Little did Alicia know that this student would teach her an important lesson, one she shares in her story titled "The Air Ball Queen," featured in our book about "thinking possible."

Friday afternoon was our school-wide reading program finale in the gymnasium. The finale was a series of races and games. There were jump-rope relays, basketball relays, soccer relays, minute-to-win-it games, hula-hoop contests, scoot-board races and a host of other challenges for my first-graders. There were times when I was doubled over laughing so hard that I was crying because of balls escaping, jump ropes tangling and all my first-graders clapping and cheering each other on with abandon.

One of the harder games was a basketball shooting game. Each kid stood at a line and shot five baskets. This was a supremely hard task for first-graders. That basket might as well have been in the clouds. One of my darling little girls -- a teeny, tiny breath of a kid -- was chosen for this game.

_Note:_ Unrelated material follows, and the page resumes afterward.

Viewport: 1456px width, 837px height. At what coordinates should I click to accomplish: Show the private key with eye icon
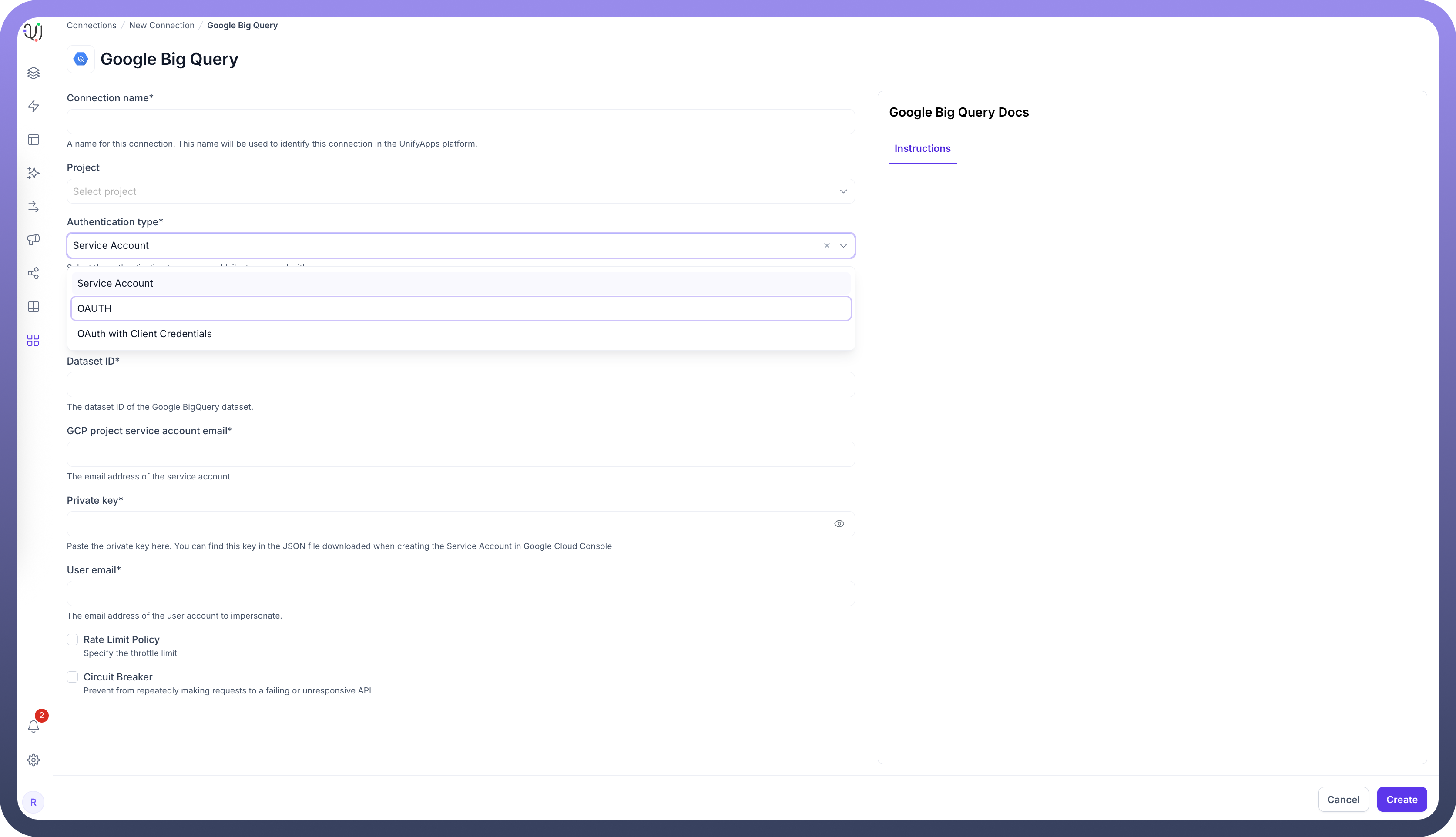[839, 524]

She was an adorable kid with curls that bounced each morning when she ran to me and wrapped her arms around my leg in a hug. When she got excited about something, her blue eyes opened wide and she flapped her arms. I'd seen her do this when reading her favorite books, when mastering particularly difficult math problems, when playing at recess and especially when she painted.

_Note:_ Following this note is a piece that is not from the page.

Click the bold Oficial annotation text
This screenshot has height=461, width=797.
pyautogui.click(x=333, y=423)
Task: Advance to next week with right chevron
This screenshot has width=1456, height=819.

She stood at the line, basketball in hand, with a serious expression on her face. She shot. Air ball. She scrunched up her face in concentration and shot again. Air ball. Her third and fourth shots arched through the air and again fell short.

I bet you're thinking this is one of those stories where she made the fifth and final shot and ran a victory lap around the gymnasium filled with kids who chanted her name and hoisted her up on their shoulders.

It isn't that kind of story.

Not one of her five shots even came close to the net.

Not a single one.

Back in the classroom, after the conclusion of the reading program finale, we gathered at the carpet to talk about all the fun we'd had.

My tiny air baller raised her hand to share: "Mrs. McCauley, I was nervous about that basketball game because I'd never played it before."

She paused and I waited, scripting in my mind words of encouragement or some sage advice about perseverance or something, anything to ease the sting of all those air balls.

She continued with her arms flapping in wild excitement. "I was nervous at first, but then I played the game and I was awesome at it!"

Wait, what?

She explained, "I'd never thrown a ball that high before. I threw it really high five times." She held up five proud fingers.

My face broke into a huge grin, mirroring the smile on her precious face.

How silly I was for thinking I needed to provide my "sage advice." As is so often the case, I found myself marveling at the unconventional wisdom of my students.

I can be so hard on myself when it comes to trying new things, so fearful, so unwilling to try lest I fail, or, worse yet, fail in public.

The next time I'm facing a new challenge, I'm going to remember her face, scrunched up in concentration. I'm going to remember her candor in admitting she was nervous. But most of all, I'm going to remember her wild, flapping arms and the triumph on her face for throwing the basketball higher than she ever had before.

She didn't make any baskets that day, and for that I'm grateful, because if she had, I would've missed the lesson.

She didn't score any points, but one thing is for sure, my little air ball queen was a winner.